Latin. I could never be doing with it. Granted it was never seen as a core subject at my comprehensive school in Glasgow and somehow I managed to miss a lot of the token Tuesday afternoon classes – for which you would probably get an ASBO these days.

So it was with heavy heart that I returned to the issue of "habeas corpus", which cleverer folk than I can translate as "you have the body". As far as I can make out the idea of habeas corpus is that you have the right to be free unless it can be proved that your detention would be lawful. Sounds like a very good idea, and one deserving of a better and more easily understood name.

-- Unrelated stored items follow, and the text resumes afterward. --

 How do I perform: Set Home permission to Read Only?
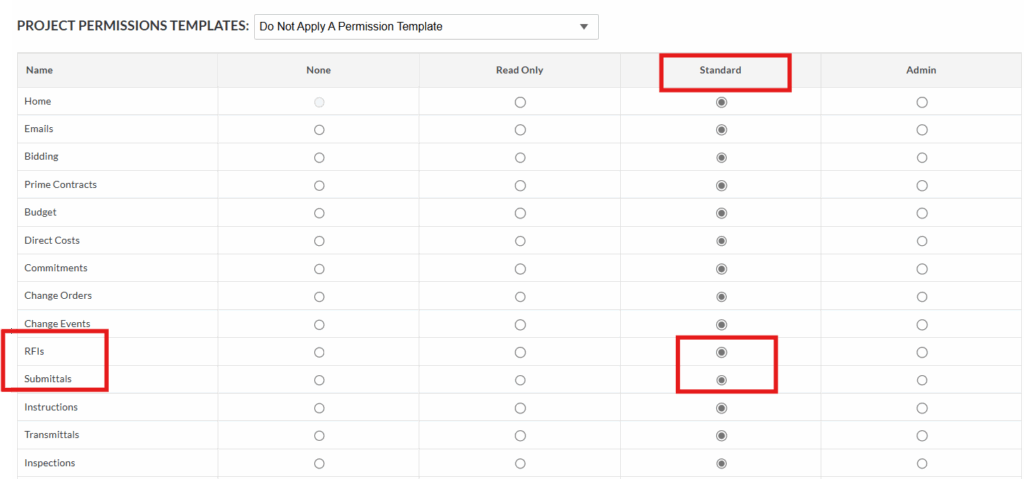[520, 103]
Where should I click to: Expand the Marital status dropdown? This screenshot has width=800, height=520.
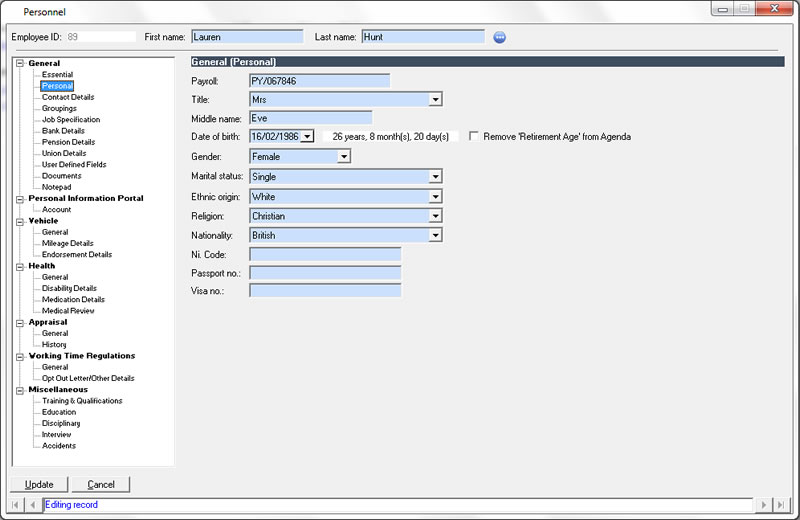point(435,176)
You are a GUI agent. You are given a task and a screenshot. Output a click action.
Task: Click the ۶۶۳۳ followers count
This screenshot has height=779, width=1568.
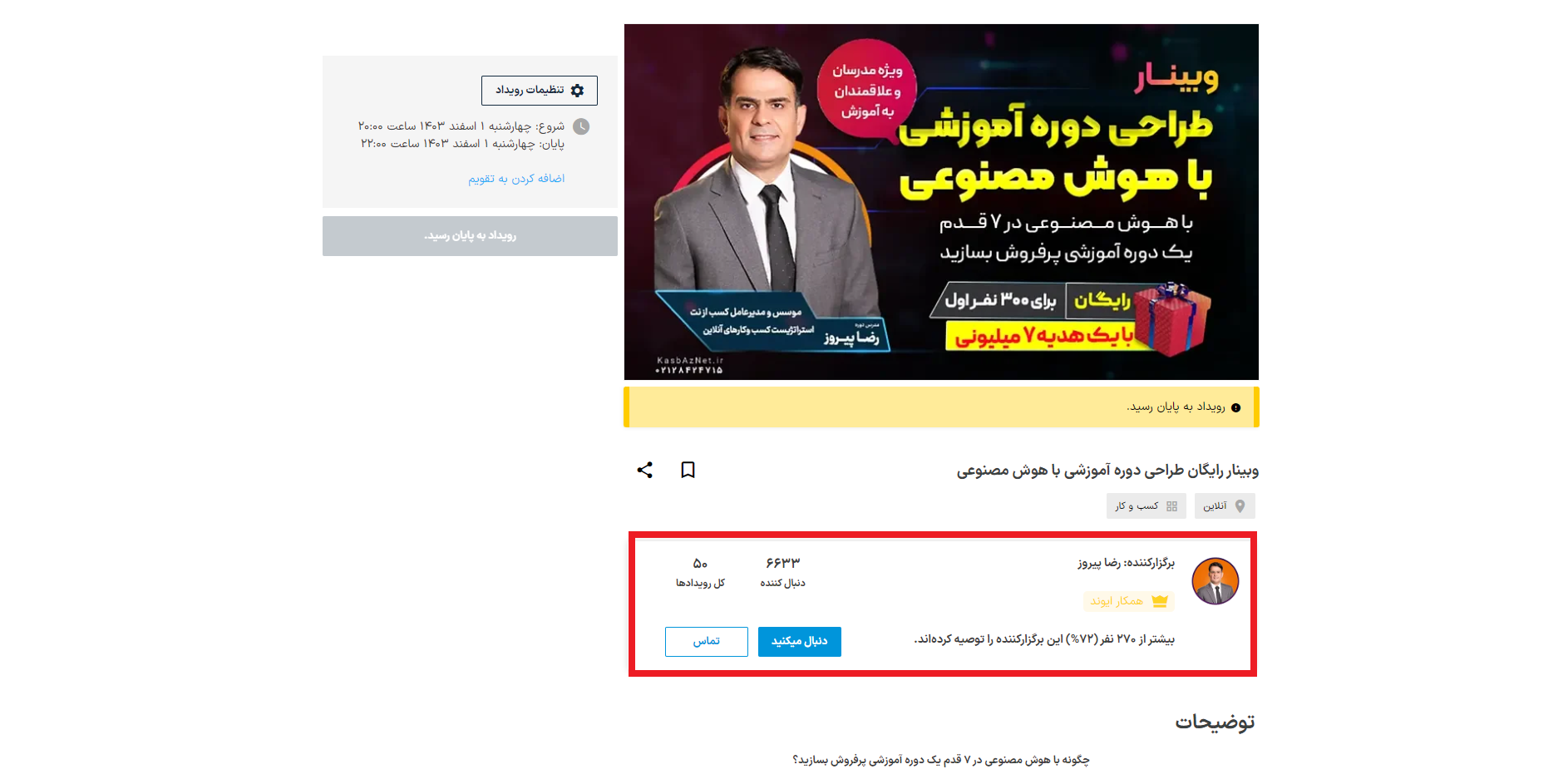pyautogui.click(x=782, y=564)
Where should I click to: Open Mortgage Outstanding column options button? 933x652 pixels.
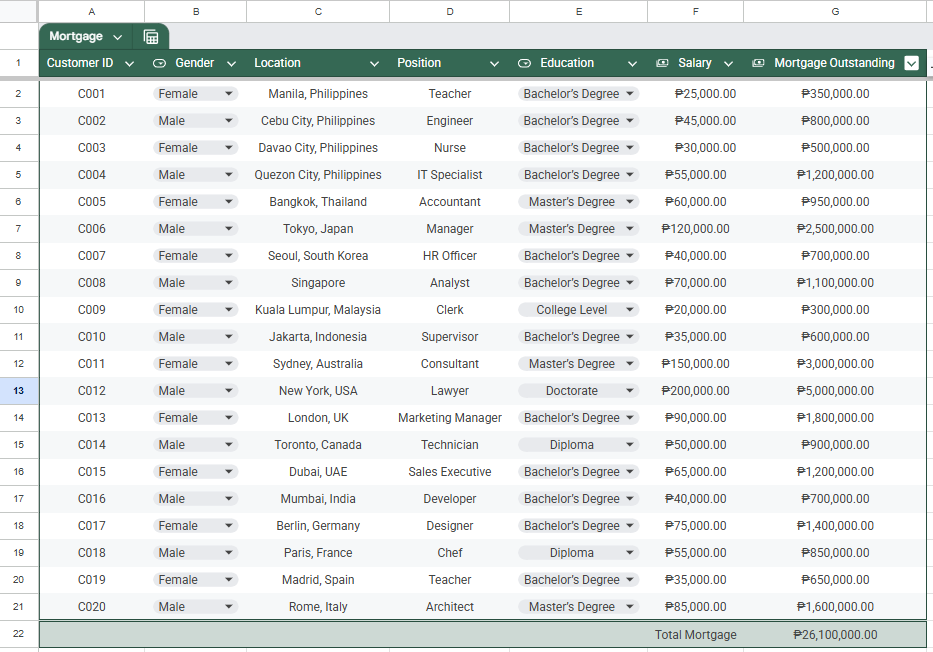911,63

I mentioned in last week’s blog that I was reading a paper by Aidan O’Neill QC about the history of human rights in Scots law and politics. One interesting revelation was that a misunderstanding of the place of Scots law in the UK was crucial to a US Supreme Court decision regarding inmates at Guantanamo Bay.

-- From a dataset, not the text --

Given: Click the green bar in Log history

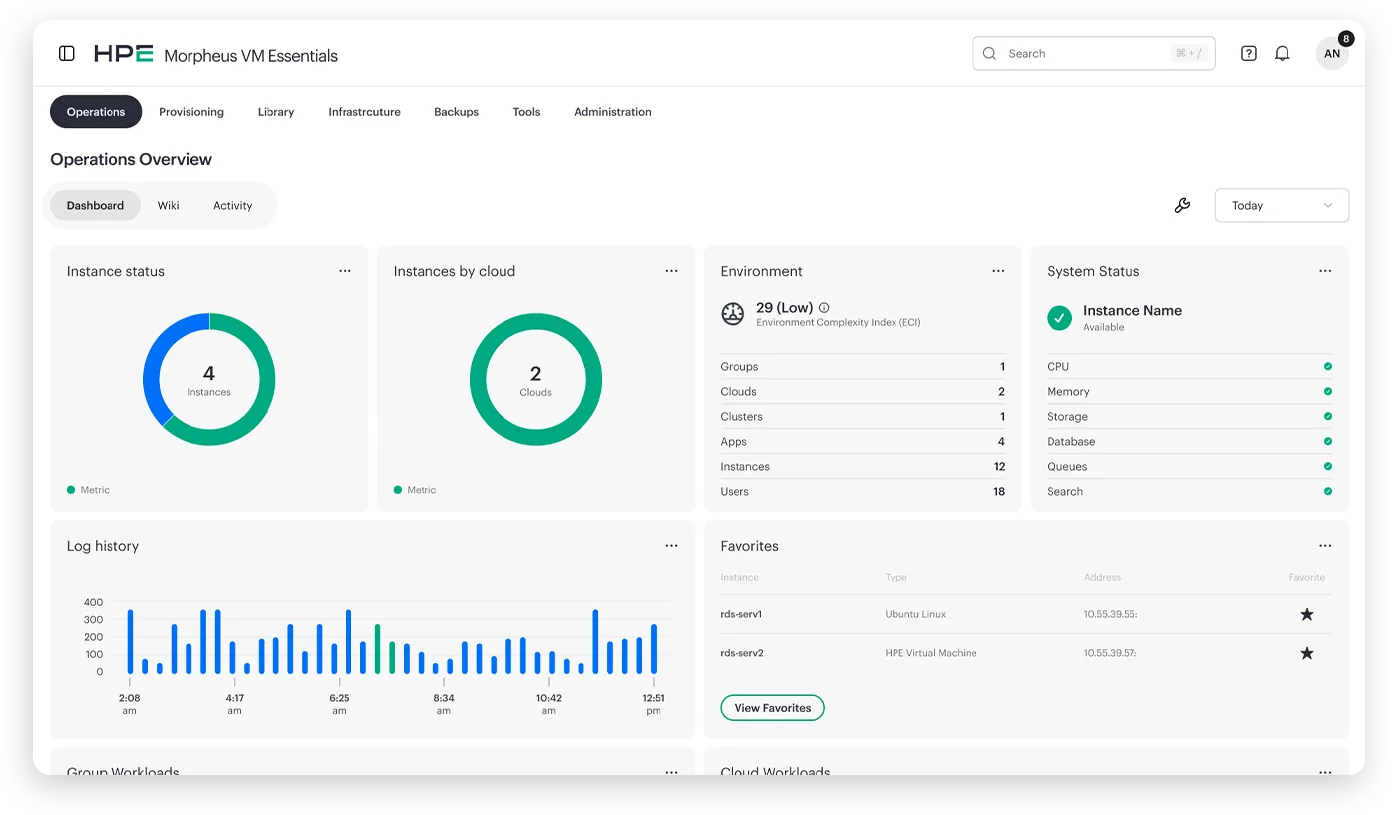Looking at the screenshot, I should 377,650.
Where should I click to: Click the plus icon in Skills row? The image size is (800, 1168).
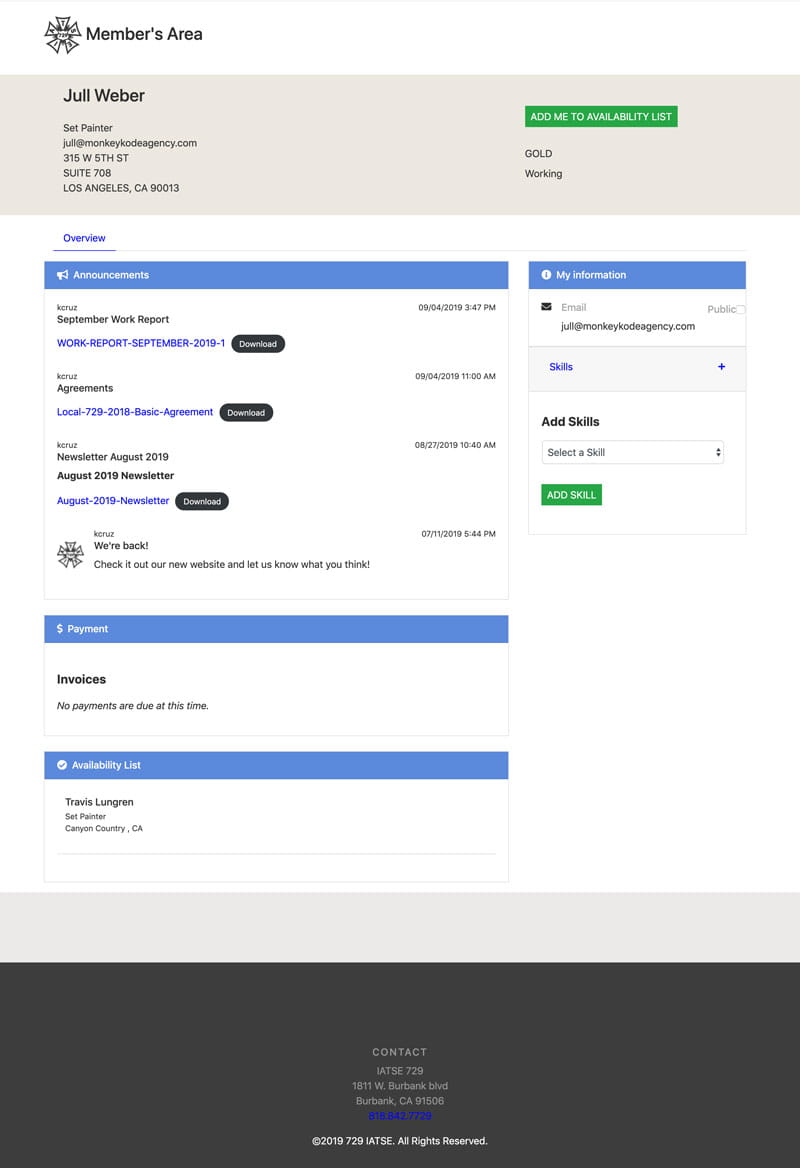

The legal question at issue in Boumediene v Bush was whether detainees in Guantanamo, who had been classified by the US Government as "alien enemy combatants", were able to claim habeas corpus rights given that they were not US citizens and were not detained on US territory. In non-legal speak did the US Government have to give a legal justification for imprisoning hundreds of people or could they just do what the hell they wanted to because they’re big?

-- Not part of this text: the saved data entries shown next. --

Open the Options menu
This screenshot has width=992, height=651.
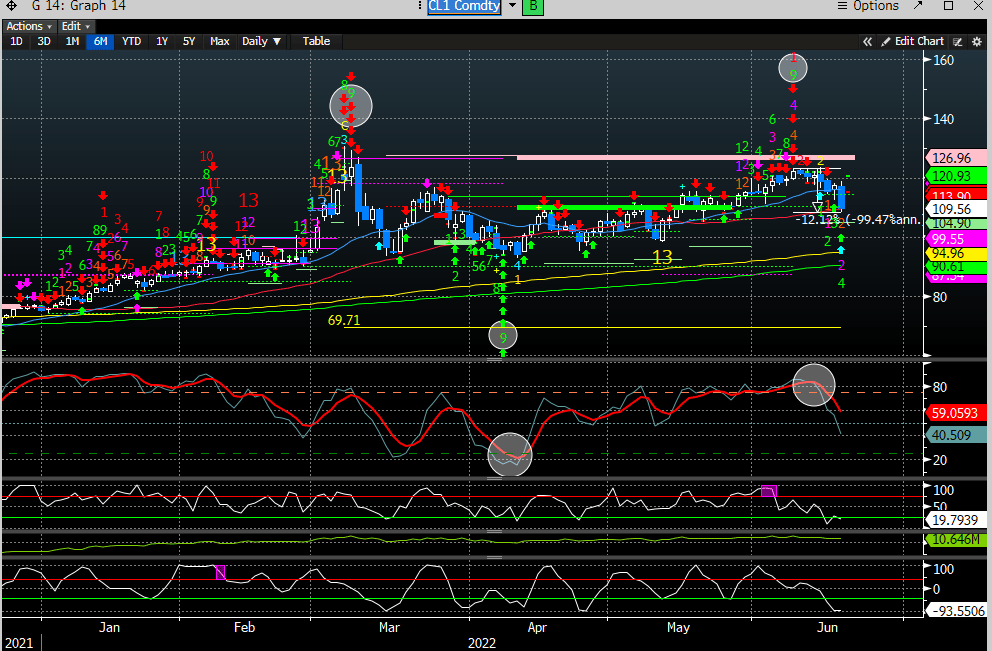pos(875,6)
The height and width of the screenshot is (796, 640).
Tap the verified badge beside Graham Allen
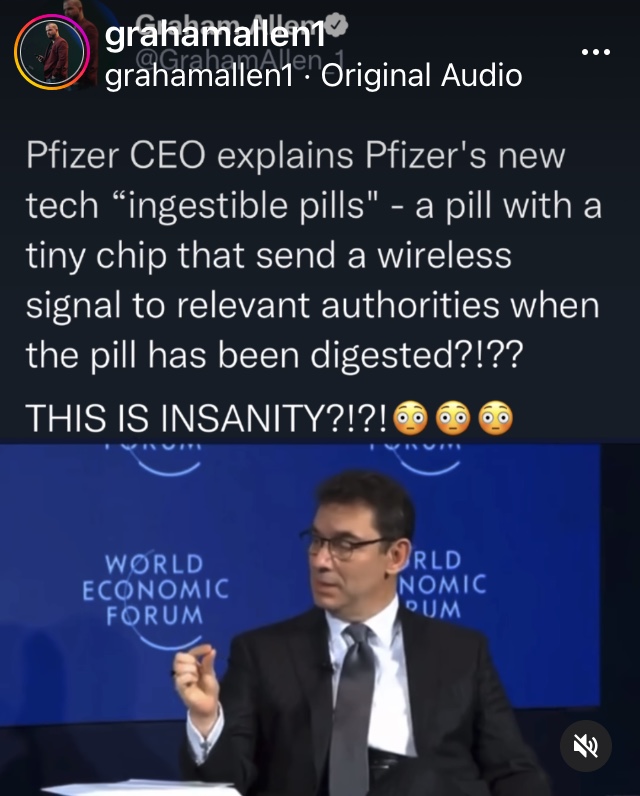335,24
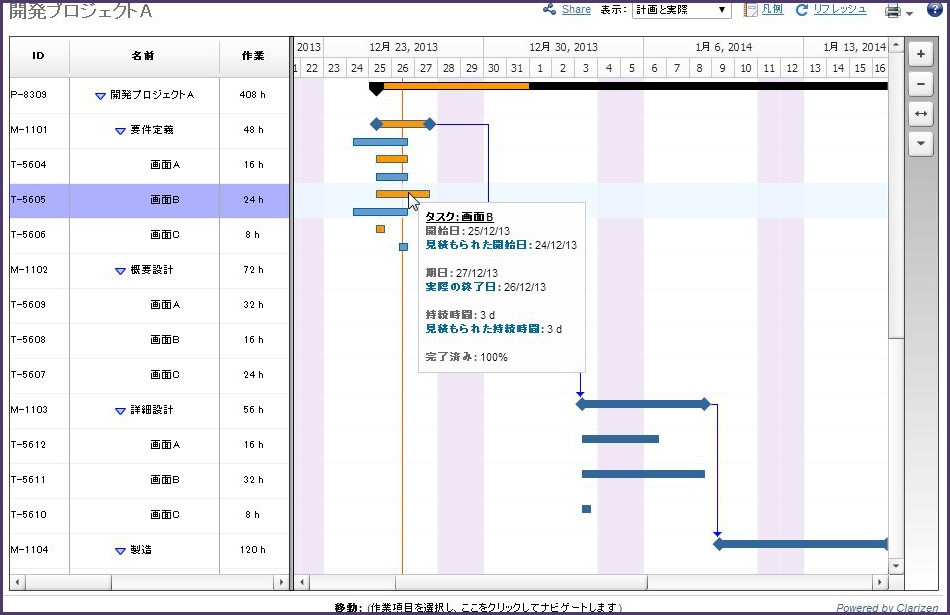This screenshot has width=950, height=615.
Task: Click the 名前 column header
Action: pyautogui.click(x=143, y=56)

In defending their attempt to deny habeas corpus to detainees the US Government looked back to the origins of the US legal system in the parent UK system. They pointed out that, at the time of the founding of the United States, the courts in England had no power to determine habeas corpus in respect of prisoners detained in Scotland and hence that the US system had the built in principle of not granting habeas corpus rights in foreign territories.

In ruling against the Government, the Supreme Court majority suggested that an English court could but would not issue a writ of habeas corpus in respect of an individual detained in Scotland by reason of "prudential concerns" related to "the English Crown’s (sic) delicate and complicated relationships with Scotland" (I’m stealing all these clever bits from O’Neill’s paper).

The minority, in opposing this finding, presented the equally wrong argument that the English court had no power to issue the writ of habeas corpus because "even after the [1707] Union ‘Scotland remained a foreign dominion of the prince who succeeded to the English throne’

In fact the English courts could not present any writ in Scotland because they had no jurisdiction there because Scotland has a completely separate legal system. You’d think whoever was briefing all those judges would have spotted that.

So the law is indeed an ass. Partly for basing each opposing conclusion on its own mistakes and partly for not just sticking with Article 9 of the Universal Declaration of Human Rights, which clearly states "No one shall be subjected to arbitrary arrest, detention or exile." I don’t see any wrangling about foreign territories there.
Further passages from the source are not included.